Chereads / This is Your Baby, Mr. Incubus! [BL] / Chapter 35 - Daigo Tudor

Chapter 35 - Daigo Tudor

Sebuah kereta kuda keluar dari kediaman Luca, menyusuri jalanan hutan lalu melewati bagian tengah kota yang ramai dan dipenuhi bangunan tinggi dengan kecepatan tinggi. Pemandangan sekitar berangsur-angsur berubah menjadi rumah-rumah satu lantai yang sederhana dan dibangun menempel satu dengan lainnya.

"Oh!"

"Da!"

Mihai, yang berada di dalam kereta, membuka tirai jendela dengan mata berbinar. Di kejauhan, ia melihat jalanan kecil dan berbatu yang dipenuhi half-beast yang sedang berlalu lalang. Di kedua sisi jalan terdapat rumah-rumah kecil yang berdempetan dan warung-warung kecil yang menjual sisa hasil panen para half-beast dengan harga murah. Terdapat gang-gang kecil yang biasanya dipenuhi sampah sisa rumah tangga.

Rasa rindu langsung menyergapinya. Di sampingnya, Liviu yang melihat itu juga ikut bahagia. Walaupun waktu kelahirannya belum mencapai satu bulan, dibandingkan kediaman Luca, Liviu sudah menganggap area kumuh ini sebagai rumahnya.

Di seberang mereka, duduk Luca yang hanya memejamkan mata dengan acuh tak acuh. Sejujurnya, ia sangat ingin membatalkan kedatangannya ke tempat ini. Memikirkan ia harus memasuki area tempat tinggal para half-beast dan mencium bau khas makhluk-makhluk berbulu itu membuatnya muak dan pusing. Ia tidak sudi menginjakkan kakinya di tempat ini.

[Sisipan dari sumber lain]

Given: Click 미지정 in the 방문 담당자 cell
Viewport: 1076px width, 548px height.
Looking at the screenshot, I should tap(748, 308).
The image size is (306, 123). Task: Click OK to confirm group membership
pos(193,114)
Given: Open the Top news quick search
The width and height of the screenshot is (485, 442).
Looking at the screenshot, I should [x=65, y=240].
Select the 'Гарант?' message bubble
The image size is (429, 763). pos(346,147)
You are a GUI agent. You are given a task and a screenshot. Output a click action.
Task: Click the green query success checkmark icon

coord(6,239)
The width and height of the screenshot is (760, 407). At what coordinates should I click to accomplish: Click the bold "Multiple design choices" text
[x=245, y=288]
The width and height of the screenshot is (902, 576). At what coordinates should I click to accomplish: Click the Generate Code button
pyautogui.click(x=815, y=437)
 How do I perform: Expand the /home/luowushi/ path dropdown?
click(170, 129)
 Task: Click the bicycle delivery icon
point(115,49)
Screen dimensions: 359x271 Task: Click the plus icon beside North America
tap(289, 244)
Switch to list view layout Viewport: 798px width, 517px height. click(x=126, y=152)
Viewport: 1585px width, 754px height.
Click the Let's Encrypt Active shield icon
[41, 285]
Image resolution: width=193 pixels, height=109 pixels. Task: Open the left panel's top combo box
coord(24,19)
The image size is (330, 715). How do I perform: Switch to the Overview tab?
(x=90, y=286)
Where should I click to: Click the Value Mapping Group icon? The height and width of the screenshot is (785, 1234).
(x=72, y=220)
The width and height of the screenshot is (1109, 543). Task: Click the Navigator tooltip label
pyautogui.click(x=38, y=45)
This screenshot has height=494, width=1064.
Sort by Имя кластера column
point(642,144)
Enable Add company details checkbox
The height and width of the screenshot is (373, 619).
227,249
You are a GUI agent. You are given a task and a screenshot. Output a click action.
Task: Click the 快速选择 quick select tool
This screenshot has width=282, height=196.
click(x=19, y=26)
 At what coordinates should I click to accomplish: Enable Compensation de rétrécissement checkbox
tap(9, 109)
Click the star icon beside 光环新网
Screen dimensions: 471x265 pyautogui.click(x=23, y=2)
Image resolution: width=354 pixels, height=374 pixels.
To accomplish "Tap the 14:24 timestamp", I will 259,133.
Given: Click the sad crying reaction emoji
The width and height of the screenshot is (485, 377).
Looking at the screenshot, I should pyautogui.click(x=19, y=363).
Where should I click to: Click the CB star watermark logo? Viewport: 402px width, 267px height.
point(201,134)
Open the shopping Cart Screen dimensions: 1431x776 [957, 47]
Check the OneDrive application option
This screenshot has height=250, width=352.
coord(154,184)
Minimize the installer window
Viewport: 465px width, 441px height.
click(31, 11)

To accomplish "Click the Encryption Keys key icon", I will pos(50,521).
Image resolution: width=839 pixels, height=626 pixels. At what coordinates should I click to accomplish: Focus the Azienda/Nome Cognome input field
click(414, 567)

Berbeda dengan suasana di dalam kereta, suasana di luar tiba-tiba menjadi ribut.

Para half-beast yang melihat kereta mewah melaju ke area mereka segera berlari terbirit-birit masuk ke dalam rumah. Semuanya menutup pintu dan jendela rapat-rapat. Bahkan mereka yang membuka warungnya segera menutup pintu tanpa sempat membereskan dagangannya lagi.

"Hm? Mengapa mereka terlihat ketakutan seperti itu?"

"Da?"

Mendengar kebingungan Mihai, Luca membuka satu matanya tapi kemudian menutupnya lagi seperti ia sudah tahu jawaban dari pertanyaan Mihai.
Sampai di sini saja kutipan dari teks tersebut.